Dr. Siobhán Kennelly

There was never any such direction given. There was very clear guidance, given that all decisions about transfer were to be clinically based using appropriate clinical judgment. There was never any directive around people not being transferred from private nursing homes or community hospitals.

Will all guidance, directions and communications at that time between the Department of Health and hospitals be provided to the committee? I refer to correspondence on discharging patients, creating capacity and what was appropriate in terms of transferring patients or seeking to have them admitted to acute hospitals.

Dr. Siobhán Kennelly

It has been provided. It is all a matter of public record and was published on the HPSC or HSE websites. We would be happy to provide the information again.

There is nothing further to be provided other than what has already been provided.

Mr. David Walsh

If it is helpful, we will put it into one pack and send it to the committee so it can see it in its totality.

I do not wish to overburden the witnesses. It might be helpful to ensure that nothing has fallen between the cracks.

The committee published an interim report. One of the key recommendations it contained related to care facilities that repeatedly fail in the context of HIQA recommendations - as opposed to being substantially compliant with them - and the fact that the practice of the HSE paying for and sending new patients to these facilities under the fair deal scheme should cease. Do the HSE or Department of Health have any view on that recommendation and its implementation?

Dr. Kathleen MacLellan

We would strongly respect the power and role of HIQA in regard to its inspection reports. HIQA has significant powers. If it has significant concerns about any of its regulations it can impose conditions on those nursing homes up to and including closing down a nursing home. It already has significant powers it can use should it have concerns about any of the standards it is regulating or assessing.

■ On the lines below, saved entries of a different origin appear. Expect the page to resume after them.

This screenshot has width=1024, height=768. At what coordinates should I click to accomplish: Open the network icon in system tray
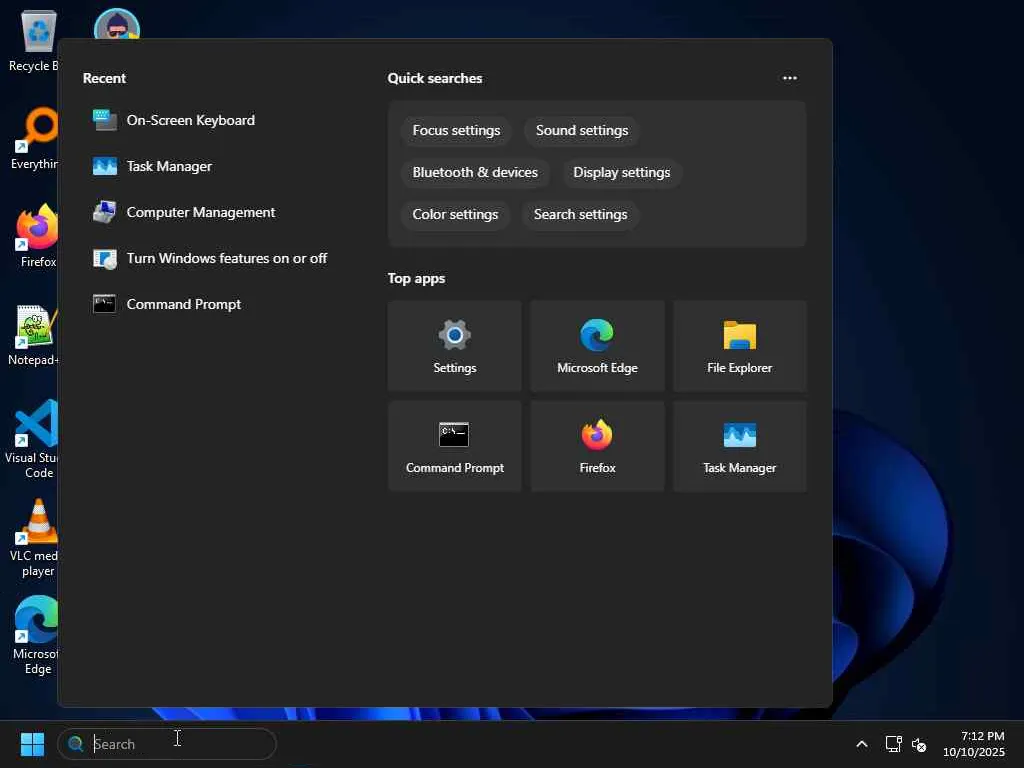[893, 744]
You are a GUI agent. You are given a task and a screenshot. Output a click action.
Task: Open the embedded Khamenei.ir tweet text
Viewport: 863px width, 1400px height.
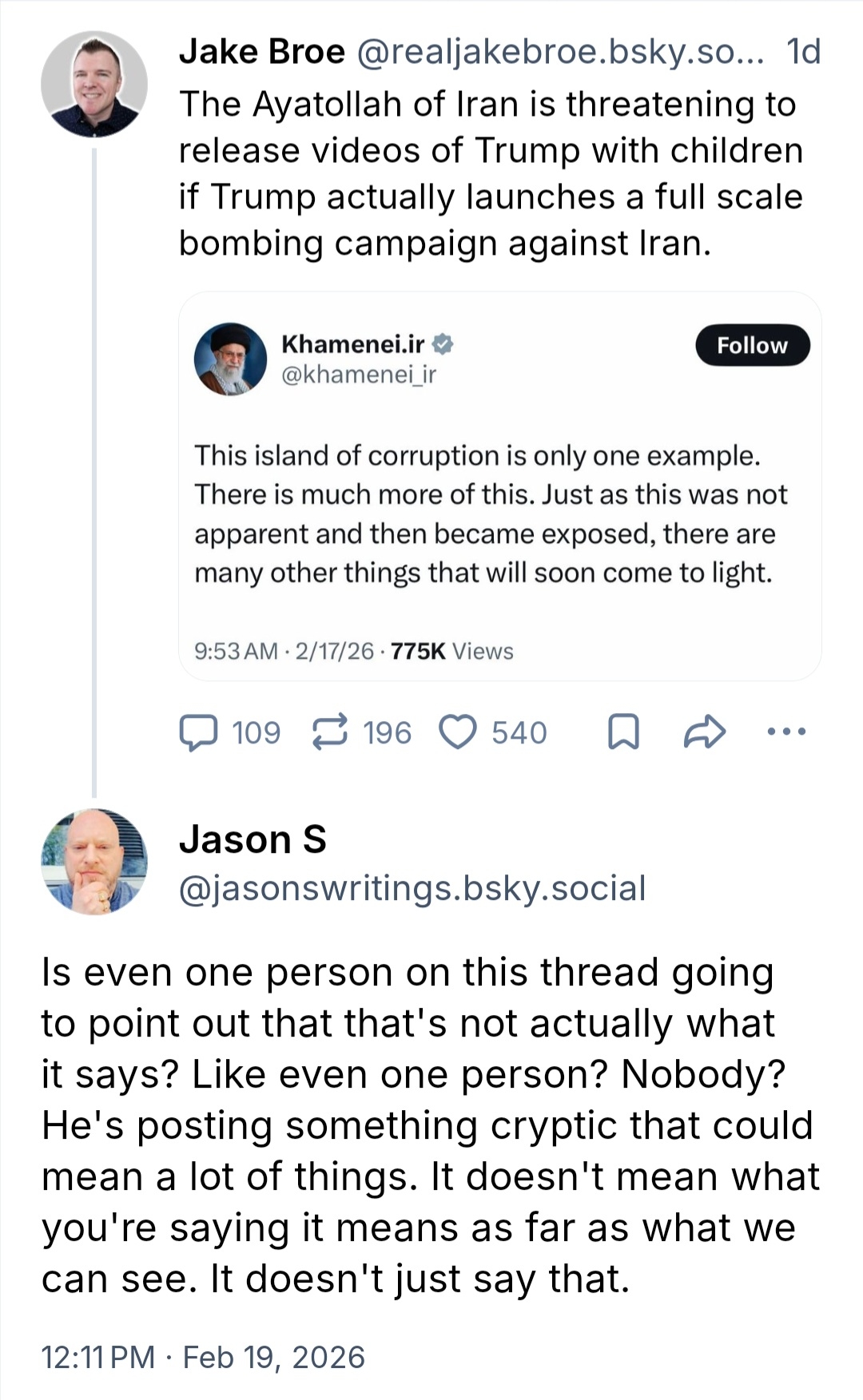coord(490,514)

What about cases where it has deemed a facility to have failed an inspection and the HSE continues to send new residents to stay at that facility and pay for their care there? HIQA has not taken the step of closing them down because we know that is legally difficult and burdensome in terms of judicial reviews, etc. The HSE is sending patients into and paying for facilities which have repeatedly failed HIQA inspections. Is there any indication that the Department of Health will adopt a policy of ceasing to do that or will the HSE somehow deem it inappropriate that taxpayers' money be used to pay for patients in facilities which are failing inspections?

Mr. Niall Redmond

The regulatory framework in terms of the registration of nursing homes delivered by HIQA will determine whether a nursing home meets the registration criteria. If HIQA has concerns in respect of nursing homes on an ongoing basis, it has those powers. Obviously, there are natural justice processes in place.

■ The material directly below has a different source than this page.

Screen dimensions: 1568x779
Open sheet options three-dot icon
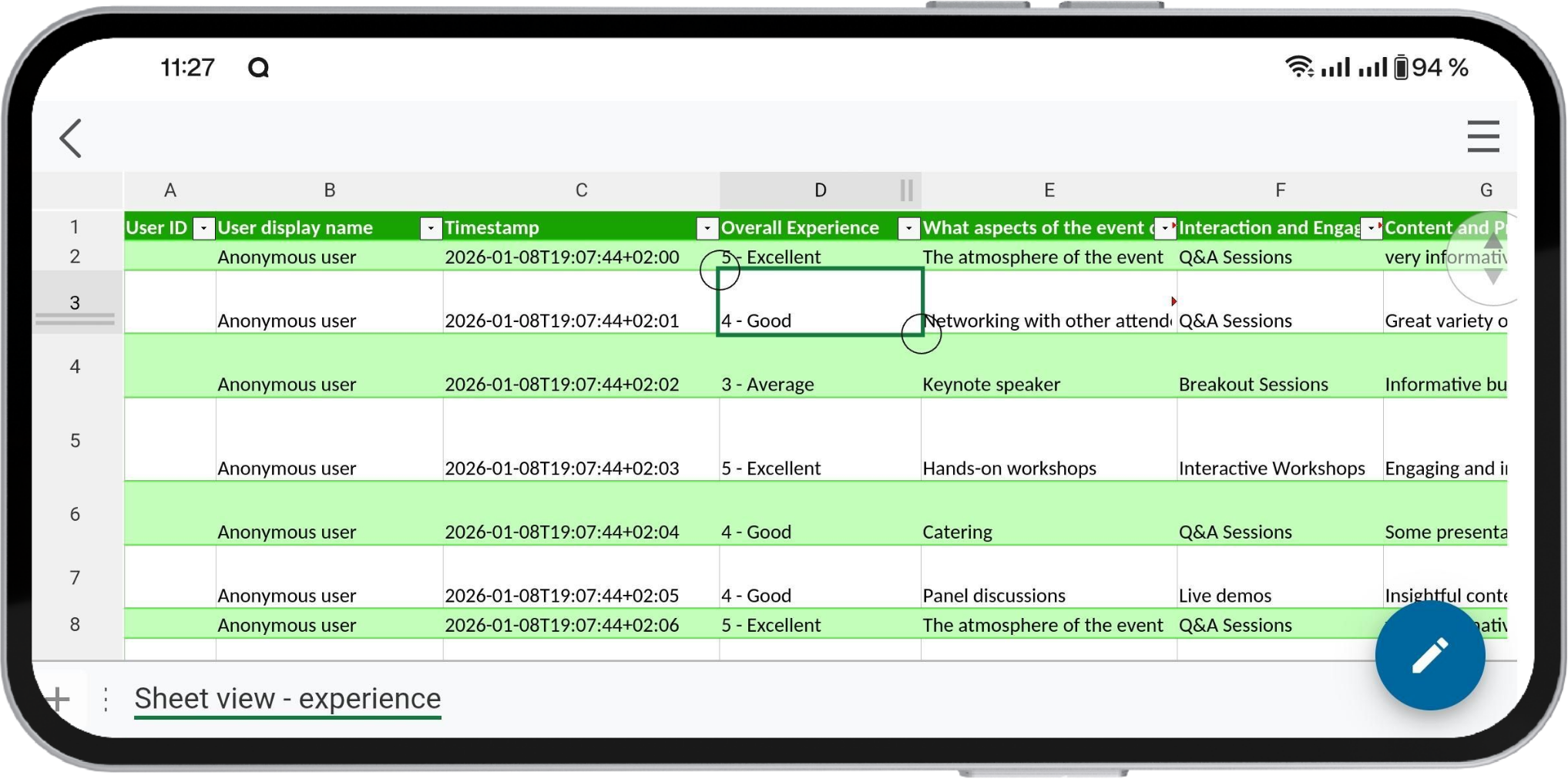(106, 699)
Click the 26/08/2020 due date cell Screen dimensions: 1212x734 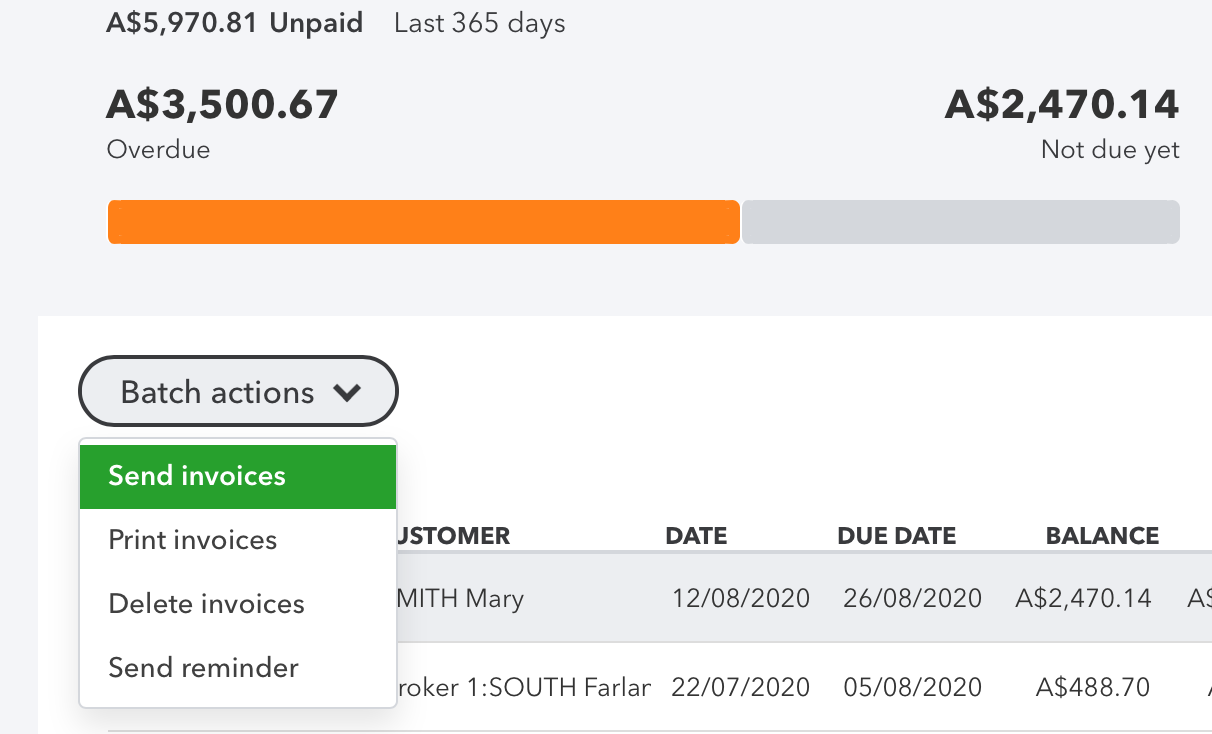(912, 599)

We know that. Do not tell us what we know.

Mr. Niall Redmond

In terms of the fair deal, in many respects the fair deal scheme is the epitome of the money following the patient. The prospective resident of a nursing home makes the decision as to what nursing home to live in or transfer to. It is not the case that the HSE or Department makes a decision; rather it is the decision of the individual or family as to what nursing home a person may attend. I again stress that for any family considering what is a very significant life decision in terms of putting someone into nursing home care, all of the HIQA inspection reports are available online and they should pay close attention to them in terms of making those decisions.

I think we got the crux of it. The money follows the patient rather than the other way around. The Acting Chairman has indicated that we need to finish.

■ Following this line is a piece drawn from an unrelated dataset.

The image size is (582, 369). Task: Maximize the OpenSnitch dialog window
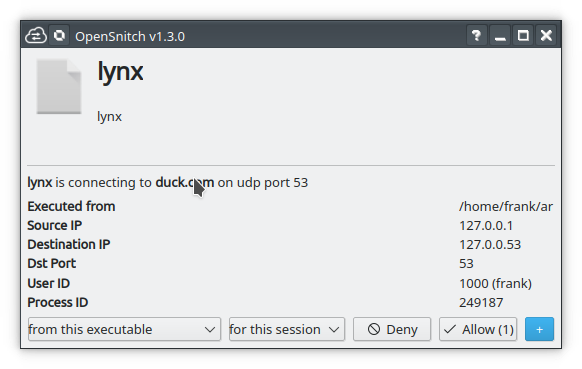coord(523,36)
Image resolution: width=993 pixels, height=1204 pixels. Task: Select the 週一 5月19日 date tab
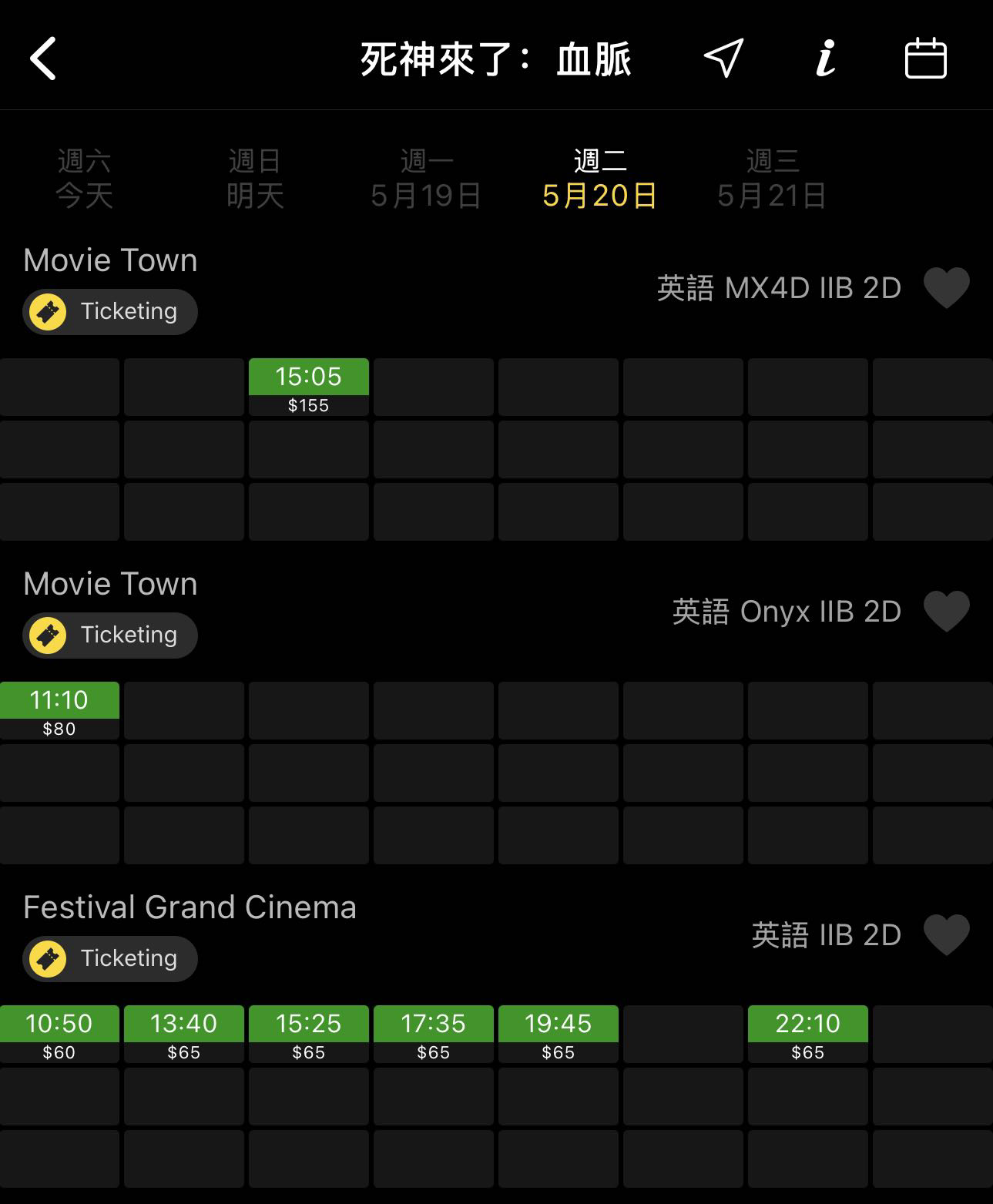[x=426, y=179]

I thank all of the witnesses for their attendance and the information provided to the committee, which will feed into the its final report. The report will be presented to the Dáil at the end of September or in early October. I also request that all follow up information in written form that has been requested be sent to the committee within ten working days. On Friday, 18 September we will examine the impact of Covid-19 on sport. Throw-in for that will be 10.30 a.m.

The special committee adjourned at 2.35 p.m. until Friday, 18 September 2020 at 10.30 a.m.